> Item-finding records
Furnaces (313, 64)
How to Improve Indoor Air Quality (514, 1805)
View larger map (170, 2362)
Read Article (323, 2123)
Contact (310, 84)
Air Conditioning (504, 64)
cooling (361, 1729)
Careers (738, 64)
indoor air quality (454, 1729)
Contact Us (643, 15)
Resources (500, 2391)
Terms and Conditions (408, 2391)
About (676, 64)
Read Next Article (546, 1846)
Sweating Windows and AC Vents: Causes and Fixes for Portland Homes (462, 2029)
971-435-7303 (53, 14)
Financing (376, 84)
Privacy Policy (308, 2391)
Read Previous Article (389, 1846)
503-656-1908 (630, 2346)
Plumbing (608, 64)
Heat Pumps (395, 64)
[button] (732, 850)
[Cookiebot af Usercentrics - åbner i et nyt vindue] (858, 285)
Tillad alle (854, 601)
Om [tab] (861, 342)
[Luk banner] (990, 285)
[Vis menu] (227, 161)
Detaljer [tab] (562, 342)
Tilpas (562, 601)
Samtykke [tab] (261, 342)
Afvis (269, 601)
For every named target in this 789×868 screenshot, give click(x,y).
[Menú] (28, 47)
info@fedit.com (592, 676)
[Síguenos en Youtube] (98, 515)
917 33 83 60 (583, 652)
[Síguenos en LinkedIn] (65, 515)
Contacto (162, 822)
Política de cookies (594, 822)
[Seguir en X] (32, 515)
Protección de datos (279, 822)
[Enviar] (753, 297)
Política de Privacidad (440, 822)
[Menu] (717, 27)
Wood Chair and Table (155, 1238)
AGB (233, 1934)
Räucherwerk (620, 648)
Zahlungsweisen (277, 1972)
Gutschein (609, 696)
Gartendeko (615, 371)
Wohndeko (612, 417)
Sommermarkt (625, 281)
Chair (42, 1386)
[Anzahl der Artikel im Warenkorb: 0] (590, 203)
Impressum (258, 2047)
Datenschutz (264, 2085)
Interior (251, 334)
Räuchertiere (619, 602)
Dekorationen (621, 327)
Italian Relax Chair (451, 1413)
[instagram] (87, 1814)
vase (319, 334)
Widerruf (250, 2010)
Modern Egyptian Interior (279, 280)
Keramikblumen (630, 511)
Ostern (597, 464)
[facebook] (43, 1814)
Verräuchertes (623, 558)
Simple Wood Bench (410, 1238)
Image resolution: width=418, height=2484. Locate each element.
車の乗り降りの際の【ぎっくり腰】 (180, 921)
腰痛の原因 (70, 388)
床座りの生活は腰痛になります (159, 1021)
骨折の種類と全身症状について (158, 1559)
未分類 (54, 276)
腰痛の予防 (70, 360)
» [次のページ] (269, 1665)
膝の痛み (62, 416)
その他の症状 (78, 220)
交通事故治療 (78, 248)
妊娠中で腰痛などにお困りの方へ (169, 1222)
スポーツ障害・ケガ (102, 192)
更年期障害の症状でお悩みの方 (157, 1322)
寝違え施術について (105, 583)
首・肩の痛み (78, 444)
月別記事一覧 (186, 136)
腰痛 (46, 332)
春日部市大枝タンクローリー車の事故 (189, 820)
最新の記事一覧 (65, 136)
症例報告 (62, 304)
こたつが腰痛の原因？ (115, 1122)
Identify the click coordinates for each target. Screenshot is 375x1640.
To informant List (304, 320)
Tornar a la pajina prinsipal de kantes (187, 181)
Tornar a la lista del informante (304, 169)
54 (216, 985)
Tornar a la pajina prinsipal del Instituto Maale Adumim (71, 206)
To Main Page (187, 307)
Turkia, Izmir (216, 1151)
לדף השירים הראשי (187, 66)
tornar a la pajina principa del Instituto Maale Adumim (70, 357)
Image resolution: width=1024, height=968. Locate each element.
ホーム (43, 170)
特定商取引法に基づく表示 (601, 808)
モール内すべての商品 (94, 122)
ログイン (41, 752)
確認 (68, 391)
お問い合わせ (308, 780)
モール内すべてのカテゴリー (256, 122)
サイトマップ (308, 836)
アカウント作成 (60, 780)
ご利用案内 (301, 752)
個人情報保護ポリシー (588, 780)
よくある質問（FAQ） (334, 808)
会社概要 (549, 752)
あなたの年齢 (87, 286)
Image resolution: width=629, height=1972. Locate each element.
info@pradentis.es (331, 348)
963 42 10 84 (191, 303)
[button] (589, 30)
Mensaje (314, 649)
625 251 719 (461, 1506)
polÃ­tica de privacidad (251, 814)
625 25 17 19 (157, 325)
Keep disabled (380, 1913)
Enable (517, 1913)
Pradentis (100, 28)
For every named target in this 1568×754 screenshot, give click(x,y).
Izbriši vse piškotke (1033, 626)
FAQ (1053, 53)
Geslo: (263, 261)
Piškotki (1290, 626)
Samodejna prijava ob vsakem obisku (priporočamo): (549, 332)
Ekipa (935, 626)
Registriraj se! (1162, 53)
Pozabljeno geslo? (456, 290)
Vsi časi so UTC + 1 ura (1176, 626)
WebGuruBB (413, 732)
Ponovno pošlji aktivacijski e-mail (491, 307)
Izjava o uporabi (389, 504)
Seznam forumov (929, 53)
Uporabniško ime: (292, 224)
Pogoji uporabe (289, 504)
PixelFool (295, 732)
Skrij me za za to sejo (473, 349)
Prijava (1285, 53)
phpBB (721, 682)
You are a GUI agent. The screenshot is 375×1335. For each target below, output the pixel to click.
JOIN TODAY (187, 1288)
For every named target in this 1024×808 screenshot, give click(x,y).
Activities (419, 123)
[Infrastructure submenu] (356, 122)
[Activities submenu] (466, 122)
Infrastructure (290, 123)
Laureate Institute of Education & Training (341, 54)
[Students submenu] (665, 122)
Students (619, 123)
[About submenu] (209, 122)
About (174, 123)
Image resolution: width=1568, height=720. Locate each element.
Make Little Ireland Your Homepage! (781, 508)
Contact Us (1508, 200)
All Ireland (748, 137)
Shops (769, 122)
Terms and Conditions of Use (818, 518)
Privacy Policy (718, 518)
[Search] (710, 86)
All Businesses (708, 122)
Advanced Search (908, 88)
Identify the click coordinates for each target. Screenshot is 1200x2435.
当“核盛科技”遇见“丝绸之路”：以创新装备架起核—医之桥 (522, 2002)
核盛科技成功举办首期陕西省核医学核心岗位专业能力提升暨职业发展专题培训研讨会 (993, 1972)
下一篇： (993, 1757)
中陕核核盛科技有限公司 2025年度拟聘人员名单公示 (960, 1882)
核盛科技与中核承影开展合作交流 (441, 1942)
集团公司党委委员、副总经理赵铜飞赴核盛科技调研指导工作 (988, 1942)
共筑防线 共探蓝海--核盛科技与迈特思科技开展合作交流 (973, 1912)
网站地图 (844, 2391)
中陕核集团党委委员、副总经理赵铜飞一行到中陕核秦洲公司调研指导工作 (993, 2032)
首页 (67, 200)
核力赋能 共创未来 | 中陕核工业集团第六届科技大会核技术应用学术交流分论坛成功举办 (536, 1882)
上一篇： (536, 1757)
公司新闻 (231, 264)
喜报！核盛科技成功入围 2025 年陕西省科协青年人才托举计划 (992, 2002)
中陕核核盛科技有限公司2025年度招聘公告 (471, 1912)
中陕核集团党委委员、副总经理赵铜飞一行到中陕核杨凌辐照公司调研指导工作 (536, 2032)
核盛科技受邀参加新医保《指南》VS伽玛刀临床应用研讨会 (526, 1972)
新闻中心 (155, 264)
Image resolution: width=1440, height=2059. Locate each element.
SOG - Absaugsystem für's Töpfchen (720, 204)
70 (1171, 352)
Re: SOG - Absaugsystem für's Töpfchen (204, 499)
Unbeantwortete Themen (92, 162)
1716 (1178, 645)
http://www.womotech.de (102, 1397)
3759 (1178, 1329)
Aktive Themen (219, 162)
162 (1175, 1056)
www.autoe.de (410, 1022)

> What you need to do
Rescale the data above from its first line through the line that has "Afvis (269, 601)". Write each of those lines out again in full, multiplying both coordinates by 1.5 and rounding them to whole numbers, with halves rounded up.

> Response
Furnaces (470, 96)
How to Improve Indoor Air Quality (771, 2708)
View larger map (255, 3543)
Read Article (485, 3185)
Contact (465, 126)
Air Conditioning (756, 96)
cooling (542, 2594)
Careers (1107, 96)
indoor air quality (681, 2594)
Contact Us (965, 23)
Resources (750, 3587)
Terms and Conditions (612, 3587)
About (1014, 96)
Read Next Article (819, 2769)
Sweating Windows and AC Vents: Causes and Fixes for Portland Homes (693, 3044)
971-435-7303 (80, 21)
Financing (564, 126)
Privacy Policy (462, 3587)
Read Previous Article (584, 2769)
503-656-1908 (945, 3519)
Plumbing (912, 96)
Heat Pumps (593, 96)
[button] (1098, 1275)
[Cookiebot af Usercentrics - åbner i et nyt vindue] (1287, 428)
Tillad alle (1281, 902)
Om [tab] (1292, 513)
[Luk banner] (1485, 428)
[Vis menu] (341, 242)
Detaljer [tab] (843, 513)
Tilpas (843, 902)
Samtykke [tab] (392, 513)
Afvis (404, 902)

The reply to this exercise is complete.